The things in life most worthy of our attention cannot be seen by the naked eye, only the naked heart. Yet many people miss them because their hearts are never bared. They keep their hearts safe, encased in the vain pleasures they use to craft an identity. I understand of course that complete vulnerability with everyone is impossible. It would be as indecent as walking around Boston without clothes on! Yet true emotional nakedness, the sort that allows you to see life’s hidden promise, cannot be found by simply baring one’s soul to another. We humans are far too proud to do something so vulnerable without harboring a secret pride in our boldness and ability to do so. In this way self disclosure can become a form of selfishness, and above all a naked heart must be humble. It is not in revealing our own hearts that true humility is found but in allowing our hearts to be undressed by the hands of another. That was one of the most important things Checks taught me, though at the time I did not know it. It takes a different perspective to achieve this understanding. For me, that perspective came from eyes at the level of the pavement.


It was a rainy day in August when I met him. The clouds were clinging to the tops of the low rise apartment buildings downtown as I made my way to the T. Not many people care for rain, but I’ve always enjoyed it. Clouds put a ceiling on the world. My inner city upbringing had accustomed me to ceilings, so much so that being under the empty blue sky made me nauseous. It’s been years, but I never quite got over that feeling; I still love the gloomy, washed out look of a rainy sunrise.

I found him just outside the stairs down to the tunnel. I’m not sure how long he’d been there because I’d never seen him before and never thought to ask. All the same, it looked as if he’d practically grown on the old bench like moss on the brick wall behind it. He was all hunched over, wrapped up in a dark, blue-green greatcoat, knees tucked up under his chin. At first I thought he was just a pile of old clothes. Then I saw bits of snowy white hair sticking out from between the collar and cap.

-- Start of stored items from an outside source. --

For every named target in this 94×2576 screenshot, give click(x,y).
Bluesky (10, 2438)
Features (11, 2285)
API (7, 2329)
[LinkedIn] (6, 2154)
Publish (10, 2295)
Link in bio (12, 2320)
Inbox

I might’ve kept right on going. I was late for work anyhow, and I’d seen homeless bums around the city my whole life. In fact I’d passed at least three on my way there. I stopped though. I don’t know why now, and I didn’t really know then. It was an action completely unexpected for a man of my position. I’d like to say it was charity, or compassion, or at least generosity, but that would be untrue. It was just something I did out of a sort of instinct, like when you immediately bend over to pick up a dropped nickel.

I walked over to the pile of coat with a beard. It didn’t move. “Excuse me, sir?” I said. “Sir?” I put a hand on one shoulder. His head shot up. “Huh? What? Whadya want? This bench privately owned or somethin’?” I stepped back, a little startled by his spitfire questions. I realized three things at that moment. The first was that I had no idea what to say to the man or why I had bothered him at all. The second was that I’d heard a faint snoring as I approached; something that didn’t register until too late. The third was that my socks were getting wet as water seeped into my wingtips from the puddle I unintentionally inhabited. “Er, nothing! I mean-” I stammered for an excuse. Then something underneath the bench caught my eye and a lie flashed into my head. “I just – wanted to tell you that you dropped your glasses. That’s all.” His stern look lessened a bit. “Have I?” A hand went to his pocket before he bent over to look. “Oh, thanks a lot. Can’t go losing these. Who knows when I’ll find another pair.” I tried not to let my surprise show when he put them on. They made the man look… distinguished. Almost familiar. The crack in one lens only slightly subtracted from the effect.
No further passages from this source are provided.